ING Bank senior economist Nicholas Antonio Mapa, meanwhile, said another round of lockdowns would likely derail the very fragile economic recovery.
He said when the government tightened restrictions, the Purchasing Managers Index (PMI), a measure of the prevailing direction of economic trends in manufacturing, reverted to a contraction, while unemployment bounced up to 8.7 percent.
“The Delta variant will also force Filipinos back into voluntary quarantine with trips to the mall and or restaurants likely becoming
less frequent with anxiety rising for fear of catching the virus,” he said.
“Even before the advent of Delta, we had penciled in a 4.7 percent GDP for 2021 and should we return to another round of lockdowns we will likely have to downgrade GDP projections further,” Mapa said.

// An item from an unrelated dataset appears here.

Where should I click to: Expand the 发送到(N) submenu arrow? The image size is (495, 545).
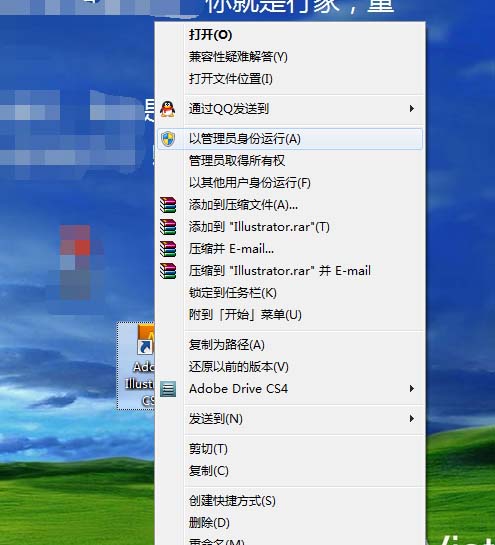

Reports on Wednesday said there was a proposal from OCTA Research to implement a two-week hard lockdown to prevent the spread of the more infectious Delta variant of the virus.
The Department of Health (DOH), however, has said there is no need for another lockdown yet.
Socioeconomic Planning Secretary Karl Kendrick Chua said the risks from the Delta variant are higher but the response of economic managers is to manage the risks by ensuring much faster vaccination rate and limiting more stringent lockdowns to local areas or sectors with the highest risk, while allowing the rest of the people, especially those already vaccinated, to earn a living.
“Our experience last March to April, where we were able to do a better balance can guide our response,” Chua told reporters in a message.
Meanwhile, the Bankers Association of the Philippines said banking services will continue although the number of bank personnel to be allowed to report to work may be affected if a two-week lockdown is imposed.
“Banks continue to be committed to their customers; and while the scale of banking personnel present may be adjusted, the services continue as demonstrated since March 2020,” Benjamin Castillo, managing director of the Bankers Association of the Philippines, told Manila Standard in an emailed message Wednesday.